» **INSTRUCTIONS FOR THE TASK**
From the text on joint custody below, quote the passage that begins with the words "Long gone are" and ends with the words "for the children?", without changing a single word.

Even the most well-intentioned parents may disagree about their children’s parenting plan or visitation schedule; as part of a divorce, it is not uncommon for parents to fight for an extra hour or day simply to maximize their time with the children.
Long gone are the days when it was presumed that the mother will have sole custody of the children and that fathers only get to see them every other weekend. Joint custody is now the trend.
But is joint custody good for the children?
As noted in Time, a study conducted at the Centre for Health Equity Studies in Stockholm, Sweden, the answer is yes. Researchers studied the psychosomatic health problem of 150,000 12 and 15-year-old students (6th grade and 9th graders). According to the study, the children from intact families reported the fewest psychosomatic problems like sleep problems, difficulty concentrating, loss of appetite, headaches, stomachaches and feeling tense, sad or dizzy.
Not surprisingly, the students who spent significant time with both of their parents, though separated, reported fewer symptoms than children who lived with only one parent. In other words, the children of parents who had sole custody had the most health issues.
Author of the study author Malin Bergström, noted:
Having everyday contact with both parents seems to be more important, in terms of stress, than living in two different homes. . . Having two parents also tends to double the number of resources a kid is exposed to, including social circles, family and material goods like money. . . Having access to half of that may make children more vulnerable or stressed than having it from both parents, even though they don’t live together.
While this is a small study in one foreign locality, it demonstrates that there is a direct correlation to having stable paternal relationships and a child’s mental health. Would you be willing to share residential custody of your children if it put them at ease, made them less tense and allowed them to sleep better?

» **RECORDS**
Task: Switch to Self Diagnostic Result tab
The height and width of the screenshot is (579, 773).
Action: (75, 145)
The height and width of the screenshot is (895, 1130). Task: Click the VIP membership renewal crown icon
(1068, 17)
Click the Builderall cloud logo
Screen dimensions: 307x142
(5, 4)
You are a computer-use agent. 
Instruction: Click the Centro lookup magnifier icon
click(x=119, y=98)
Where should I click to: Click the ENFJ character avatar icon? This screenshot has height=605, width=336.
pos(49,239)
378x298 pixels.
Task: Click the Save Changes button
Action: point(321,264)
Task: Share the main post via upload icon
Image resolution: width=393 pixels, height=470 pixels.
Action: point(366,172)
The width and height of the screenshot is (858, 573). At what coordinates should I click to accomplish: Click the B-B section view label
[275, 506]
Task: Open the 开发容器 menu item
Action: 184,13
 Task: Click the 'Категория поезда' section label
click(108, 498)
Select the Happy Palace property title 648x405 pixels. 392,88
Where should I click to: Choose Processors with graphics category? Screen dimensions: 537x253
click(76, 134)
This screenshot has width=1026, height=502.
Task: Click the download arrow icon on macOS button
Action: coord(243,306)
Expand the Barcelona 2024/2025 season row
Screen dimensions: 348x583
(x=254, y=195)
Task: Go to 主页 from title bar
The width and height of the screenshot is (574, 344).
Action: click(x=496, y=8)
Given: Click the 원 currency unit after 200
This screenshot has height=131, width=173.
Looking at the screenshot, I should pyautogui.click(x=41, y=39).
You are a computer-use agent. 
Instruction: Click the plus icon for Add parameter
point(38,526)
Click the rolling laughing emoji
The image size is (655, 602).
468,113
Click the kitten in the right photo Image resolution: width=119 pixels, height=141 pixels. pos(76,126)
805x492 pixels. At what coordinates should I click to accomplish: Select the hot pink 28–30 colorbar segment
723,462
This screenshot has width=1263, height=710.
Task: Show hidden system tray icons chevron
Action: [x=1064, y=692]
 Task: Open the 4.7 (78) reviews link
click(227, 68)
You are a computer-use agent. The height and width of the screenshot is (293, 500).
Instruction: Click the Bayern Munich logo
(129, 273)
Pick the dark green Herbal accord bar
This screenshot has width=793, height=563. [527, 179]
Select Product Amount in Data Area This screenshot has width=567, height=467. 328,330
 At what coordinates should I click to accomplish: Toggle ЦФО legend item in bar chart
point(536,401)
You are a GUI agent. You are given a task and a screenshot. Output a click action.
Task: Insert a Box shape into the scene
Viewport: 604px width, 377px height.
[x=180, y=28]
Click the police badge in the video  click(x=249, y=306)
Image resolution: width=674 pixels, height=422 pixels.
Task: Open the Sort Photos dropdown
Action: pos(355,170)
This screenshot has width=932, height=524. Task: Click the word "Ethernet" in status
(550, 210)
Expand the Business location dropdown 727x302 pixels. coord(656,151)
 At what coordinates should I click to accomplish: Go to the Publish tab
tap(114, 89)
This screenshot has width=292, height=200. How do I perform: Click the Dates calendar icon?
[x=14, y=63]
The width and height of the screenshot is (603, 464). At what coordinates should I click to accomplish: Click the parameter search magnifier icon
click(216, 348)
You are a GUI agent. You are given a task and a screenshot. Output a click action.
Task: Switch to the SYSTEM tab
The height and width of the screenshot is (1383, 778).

» **TASK RESULT**
Long gone are the days when it was presumed that the mother will have sole custody of the children and that fathers only get to see them every other weekend. Joint custody is now the trend.
But is joint custody good for the children?